MySQL 5.7 Reference Manual  /  ...  /  ndb_import — Import CSV Data Into NDB

21.4.14 ndb_import — Import CSV Data Into NDB

ndb_import imports CSV-formatted data into NDB using the NDB API, which requires a connection to an NDB management server. A connection to a MySQL Server is not required.

Usage

ndb_import db_name file_name options

ndb_import requires two arguments. db_name is the name of the database in which the database where the table into which to import the data is found; file_name is the name of the CSV file from which to read the data, including the path to this file if it is not in the current directory. The name of the file must match the name of the table; the file's extention, if any, is not taken into consdieration. Additional arguments (described later in this section) are supported, including options for specifying field separators, escapes, and line terminators. ndb_import must be able to connect to an NDB Cluster management server; for this reason, there must be an unused [api] slot in the config.ini file.
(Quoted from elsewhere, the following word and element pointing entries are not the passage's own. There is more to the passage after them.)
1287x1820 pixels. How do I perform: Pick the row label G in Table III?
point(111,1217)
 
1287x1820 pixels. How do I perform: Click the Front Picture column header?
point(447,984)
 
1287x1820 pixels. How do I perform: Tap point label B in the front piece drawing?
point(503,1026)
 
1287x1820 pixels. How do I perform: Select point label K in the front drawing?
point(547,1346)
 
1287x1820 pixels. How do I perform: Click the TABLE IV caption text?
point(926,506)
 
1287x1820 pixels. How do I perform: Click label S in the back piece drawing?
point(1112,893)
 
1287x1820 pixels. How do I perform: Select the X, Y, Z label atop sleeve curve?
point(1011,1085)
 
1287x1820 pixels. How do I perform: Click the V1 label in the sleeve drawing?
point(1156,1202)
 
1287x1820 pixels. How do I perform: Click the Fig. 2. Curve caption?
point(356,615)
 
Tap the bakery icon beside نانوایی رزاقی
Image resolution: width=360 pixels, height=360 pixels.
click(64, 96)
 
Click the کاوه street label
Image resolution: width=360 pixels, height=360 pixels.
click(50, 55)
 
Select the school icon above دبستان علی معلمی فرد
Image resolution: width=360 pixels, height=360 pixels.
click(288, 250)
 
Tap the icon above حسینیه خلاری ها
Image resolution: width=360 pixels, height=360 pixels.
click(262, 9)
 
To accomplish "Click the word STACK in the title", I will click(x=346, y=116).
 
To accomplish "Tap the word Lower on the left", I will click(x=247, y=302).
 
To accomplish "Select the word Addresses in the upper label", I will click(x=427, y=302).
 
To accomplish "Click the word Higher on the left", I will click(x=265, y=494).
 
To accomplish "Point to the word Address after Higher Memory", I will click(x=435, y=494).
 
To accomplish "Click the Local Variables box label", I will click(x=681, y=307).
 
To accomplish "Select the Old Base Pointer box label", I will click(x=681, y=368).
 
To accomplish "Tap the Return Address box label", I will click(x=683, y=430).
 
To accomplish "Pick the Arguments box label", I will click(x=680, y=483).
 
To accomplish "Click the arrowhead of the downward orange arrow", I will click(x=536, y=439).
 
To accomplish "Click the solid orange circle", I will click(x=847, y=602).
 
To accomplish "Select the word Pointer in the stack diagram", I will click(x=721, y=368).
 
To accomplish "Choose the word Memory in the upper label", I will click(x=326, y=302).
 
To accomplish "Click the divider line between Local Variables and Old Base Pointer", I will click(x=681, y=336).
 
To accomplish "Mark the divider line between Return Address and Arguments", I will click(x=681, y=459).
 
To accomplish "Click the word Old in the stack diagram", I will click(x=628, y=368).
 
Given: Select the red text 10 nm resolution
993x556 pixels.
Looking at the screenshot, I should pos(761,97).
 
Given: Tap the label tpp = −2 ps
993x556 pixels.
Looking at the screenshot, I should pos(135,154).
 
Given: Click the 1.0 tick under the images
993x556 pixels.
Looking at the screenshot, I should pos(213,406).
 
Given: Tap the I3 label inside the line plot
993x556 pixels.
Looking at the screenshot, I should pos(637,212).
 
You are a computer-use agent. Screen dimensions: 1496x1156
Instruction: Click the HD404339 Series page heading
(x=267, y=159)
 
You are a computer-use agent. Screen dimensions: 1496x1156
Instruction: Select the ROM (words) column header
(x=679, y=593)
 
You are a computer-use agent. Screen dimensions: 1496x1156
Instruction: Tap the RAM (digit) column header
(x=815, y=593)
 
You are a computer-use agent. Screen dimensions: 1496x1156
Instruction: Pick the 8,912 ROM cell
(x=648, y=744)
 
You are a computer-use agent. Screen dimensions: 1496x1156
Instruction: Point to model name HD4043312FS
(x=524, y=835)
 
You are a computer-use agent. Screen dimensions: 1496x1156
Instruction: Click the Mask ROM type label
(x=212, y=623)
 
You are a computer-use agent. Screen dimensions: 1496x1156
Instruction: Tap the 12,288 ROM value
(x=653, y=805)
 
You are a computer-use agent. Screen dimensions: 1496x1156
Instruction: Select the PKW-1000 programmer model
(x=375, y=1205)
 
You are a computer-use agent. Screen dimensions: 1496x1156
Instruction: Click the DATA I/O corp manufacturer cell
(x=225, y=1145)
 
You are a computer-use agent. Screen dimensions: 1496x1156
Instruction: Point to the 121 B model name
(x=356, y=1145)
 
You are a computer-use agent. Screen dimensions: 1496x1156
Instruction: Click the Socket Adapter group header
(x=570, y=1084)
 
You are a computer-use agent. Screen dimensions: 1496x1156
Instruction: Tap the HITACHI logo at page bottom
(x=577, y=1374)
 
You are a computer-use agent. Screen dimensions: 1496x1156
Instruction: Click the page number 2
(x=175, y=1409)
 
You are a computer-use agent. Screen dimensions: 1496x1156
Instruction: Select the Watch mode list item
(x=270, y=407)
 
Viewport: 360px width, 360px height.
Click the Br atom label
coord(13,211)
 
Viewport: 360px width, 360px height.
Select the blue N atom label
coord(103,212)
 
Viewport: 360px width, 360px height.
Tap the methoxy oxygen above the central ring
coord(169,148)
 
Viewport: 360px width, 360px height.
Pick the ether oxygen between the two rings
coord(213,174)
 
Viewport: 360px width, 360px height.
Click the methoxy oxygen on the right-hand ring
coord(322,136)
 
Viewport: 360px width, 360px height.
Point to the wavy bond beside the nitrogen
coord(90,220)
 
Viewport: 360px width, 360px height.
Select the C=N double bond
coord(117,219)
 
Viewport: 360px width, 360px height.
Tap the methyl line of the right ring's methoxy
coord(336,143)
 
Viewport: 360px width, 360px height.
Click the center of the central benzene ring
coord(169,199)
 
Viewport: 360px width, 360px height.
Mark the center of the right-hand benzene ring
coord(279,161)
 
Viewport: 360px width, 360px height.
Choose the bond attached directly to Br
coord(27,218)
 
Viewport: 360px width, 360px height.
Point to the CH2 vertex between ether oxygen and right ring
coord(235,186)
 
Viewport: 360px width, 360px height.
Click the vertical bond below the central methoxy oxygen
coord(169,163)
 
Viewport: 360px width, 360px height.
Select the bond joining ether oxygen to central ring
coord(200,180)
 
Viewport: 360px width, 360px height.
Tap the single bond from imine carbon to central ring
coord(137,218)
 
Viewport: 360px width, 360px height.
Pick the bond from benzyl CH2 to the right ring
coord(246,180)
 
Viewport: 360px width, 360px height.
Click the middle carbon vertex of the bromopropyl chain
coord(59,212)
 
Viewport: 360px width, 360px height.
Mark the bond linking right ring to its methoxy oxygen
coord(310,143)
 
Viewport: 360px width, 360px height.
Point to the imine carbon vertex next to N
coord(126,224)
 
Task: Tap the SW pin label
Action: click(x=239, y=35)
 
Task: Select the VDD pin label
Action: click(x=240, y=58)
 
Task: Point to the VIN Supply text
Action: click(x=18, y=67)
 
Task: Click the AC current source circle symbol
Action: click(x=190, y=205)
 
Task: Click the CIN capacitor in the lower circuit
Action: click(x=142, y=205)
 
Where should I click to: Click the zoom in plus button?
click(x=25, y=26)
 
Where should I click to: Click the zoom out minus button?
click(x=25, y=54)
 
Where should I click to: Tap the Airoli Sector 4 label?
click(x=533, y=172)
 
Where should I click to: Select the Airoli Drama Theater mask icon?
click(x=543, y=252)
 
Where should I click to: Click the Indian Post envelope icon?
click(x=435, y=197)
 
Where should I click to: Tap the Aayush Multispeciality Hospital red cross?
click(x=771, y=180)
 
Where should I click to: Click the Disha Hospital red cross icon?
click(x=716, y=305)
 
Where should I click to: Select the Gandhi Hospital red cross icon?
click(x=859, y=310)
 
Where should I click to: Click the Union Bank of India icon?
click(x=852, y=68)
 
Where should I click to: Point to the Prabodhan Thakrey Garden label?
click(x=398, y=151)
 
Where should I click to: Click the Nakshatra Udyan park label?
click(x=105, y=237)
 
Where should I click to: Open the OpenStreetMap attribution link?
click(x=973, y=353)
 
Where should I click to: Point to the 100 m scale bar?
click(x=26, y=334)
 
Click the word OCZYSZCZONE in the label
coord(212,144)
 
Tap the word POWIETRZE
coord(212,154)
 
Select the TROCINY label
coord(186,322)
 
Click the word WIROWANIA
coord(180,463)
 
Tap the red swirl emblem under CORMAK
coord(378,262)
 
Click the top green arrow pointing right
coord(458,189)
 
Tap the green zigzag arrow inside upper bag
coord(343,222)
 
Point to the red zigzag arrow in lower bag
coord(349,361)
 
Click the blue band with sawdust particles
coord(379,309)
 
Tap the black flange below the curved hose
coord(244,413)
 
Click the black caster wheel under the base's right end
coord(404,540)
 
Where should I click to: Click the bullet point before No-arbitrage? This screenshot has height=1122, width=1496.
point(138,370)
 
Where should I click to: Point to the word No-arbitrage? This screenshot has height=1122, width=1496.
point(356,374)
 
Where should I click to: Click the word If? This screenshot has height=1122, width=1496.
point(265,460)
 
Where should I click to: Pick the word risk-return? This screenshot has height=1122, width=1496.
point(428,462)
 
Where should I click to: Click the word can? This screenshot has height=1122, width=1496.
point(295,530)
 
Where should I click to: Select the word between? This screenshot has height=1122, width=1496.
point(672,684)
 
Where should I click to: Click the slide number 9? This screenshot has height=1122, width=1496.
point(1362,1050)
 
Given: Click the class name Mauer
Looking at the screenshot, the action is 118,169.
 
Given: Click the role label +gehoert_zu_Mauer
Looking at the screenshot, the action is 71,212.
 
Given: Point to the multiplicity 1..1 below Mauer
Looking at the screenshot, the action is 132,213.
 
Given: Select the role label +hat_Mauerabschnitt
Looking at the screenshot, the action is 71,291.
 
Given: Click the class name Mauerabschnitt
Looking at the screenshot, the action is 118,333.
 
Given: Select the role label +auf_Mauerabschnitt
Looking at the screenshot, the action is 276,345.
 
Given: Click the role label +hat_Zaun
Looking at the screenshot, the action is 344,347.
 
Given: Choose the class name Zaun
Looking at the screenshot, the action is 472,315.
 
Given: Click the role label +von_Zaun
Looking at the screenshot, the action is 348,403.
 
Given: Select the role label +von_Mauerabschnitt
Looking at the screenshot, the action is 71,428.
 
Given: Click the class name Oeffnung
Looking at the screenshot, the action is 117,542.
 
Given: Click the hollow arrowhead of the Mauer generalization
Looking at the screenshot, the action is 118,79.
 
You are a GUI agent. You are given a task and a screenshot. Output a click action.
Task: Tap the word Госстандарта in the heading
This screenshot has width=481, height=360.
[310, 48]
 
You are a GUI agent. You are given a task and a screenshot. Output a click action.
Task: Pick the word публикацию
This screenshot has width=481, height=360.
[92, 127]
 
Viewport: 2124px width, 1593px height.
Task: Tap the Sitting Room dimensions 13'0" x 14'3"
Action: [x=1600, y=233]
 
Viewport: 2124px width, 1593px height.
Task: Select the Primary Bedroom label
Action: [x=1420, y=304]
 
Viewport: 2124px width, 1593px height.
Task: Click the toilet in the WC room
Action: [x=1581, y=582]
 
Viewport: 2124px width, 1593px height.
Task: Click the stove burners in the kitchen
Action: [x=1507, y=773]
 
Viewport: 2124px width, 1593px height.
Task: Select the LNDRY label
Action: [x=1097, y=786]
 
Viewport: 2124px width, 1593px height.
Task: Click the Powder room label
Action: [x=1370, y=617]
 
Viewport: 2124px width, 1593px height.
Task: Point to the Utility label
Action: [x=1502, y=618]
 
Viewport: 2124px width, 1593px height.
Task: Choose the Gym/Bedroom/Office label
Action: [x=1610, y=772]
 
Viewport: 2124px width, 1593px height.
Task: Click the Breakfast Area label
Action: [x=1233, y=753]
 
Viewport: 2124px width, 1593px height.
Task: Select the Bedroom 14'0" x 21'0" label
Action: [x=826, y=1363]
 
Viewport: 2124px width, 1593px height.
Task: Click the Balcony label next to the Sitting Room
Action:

To duplicate an existing table that uses a different storage engine, such as InnoDB, as an NDB table, use the mysql client to perform a SELECT INTO OUTFILE statement to export the existing table to a CSV file, then to execute a CREATE TABLE LIKE statement to create a new table having the same structure as the existing table, then perform ALTER TABLE ... ENGINE=NDB on the new table; after this, from the system shell, invoke ndb_import to load the data into the new NDB table. For example, an existing InnoDB table named myinnodb_table in a database named myinnodb can be exported into an NDB table named myndb_table in a database named myndb as shown here, assuming that you are already logged in as a MySQL user with the appropriate privileges:

  1. In the mysql client:

    mysql> USE myinnodb;
    
    mysql> SELECT * INTO OUTFILE '/tmp/myndb_table.csv'
    mysql>  FIELDS TERMINATED BY ',' OPTIONALLY ENCLOSED BY '"' ESCAPED BY '\\'
    mysql>  LINES TERMINATED BY '\n'
    mysql>  FROM myinnodbtable;
    
    mysql> CREATE DATABASE myndb;
    
    mysql> USE myndb;
    
    mysql> CREATE TABLE myndb_table LIKE myinnodb.myinnodb_table;
    
    mysql> ALTER TABLE myndb_table ENGINE=NDB;
    
    mysql> EXIT;
    Bye
    shell>

    Once the target database and table have been created, a running mysqld is no longer required. You can stop it using mysqladmin shutdown or another method before proceeding, if you wish.

  2. In the system shell:

    # if you are not already in the MySQL bin directory:
    shell> cd path-to-mysql-bin-dir
    
    shell> ndb_import myndb /tmp/myndb_table.csv --fields-optionally-enclosed-by='"' \
        --fields-separated-by="," --fields-escaped-by='\\'

    The output should resemble what is shown here:

    job-1 import myndb.myndb_table from /tmp/myndb_table.csv
    job-1 [running] import myndb.myndb_table from /tmp/myndb_table.csv
    job-1 [success] import myndb.myndb_table from /tmp/myndb_table.csv
    job-1 imported 19984 rows in 0h0m9s at 2277 rows/s
    jobs summary: defined: 1 run: 1 with success: 1 with failure: 0
    shell>

The following table includes options that are specific to ndb_import. Additional descriptions follow the table. For options common to most NDB Cluster programs (including ndb_import), see Section 21.4.32, “Options Common to NDB Cluster Programs — Options Common to NDB Cluster Programs”.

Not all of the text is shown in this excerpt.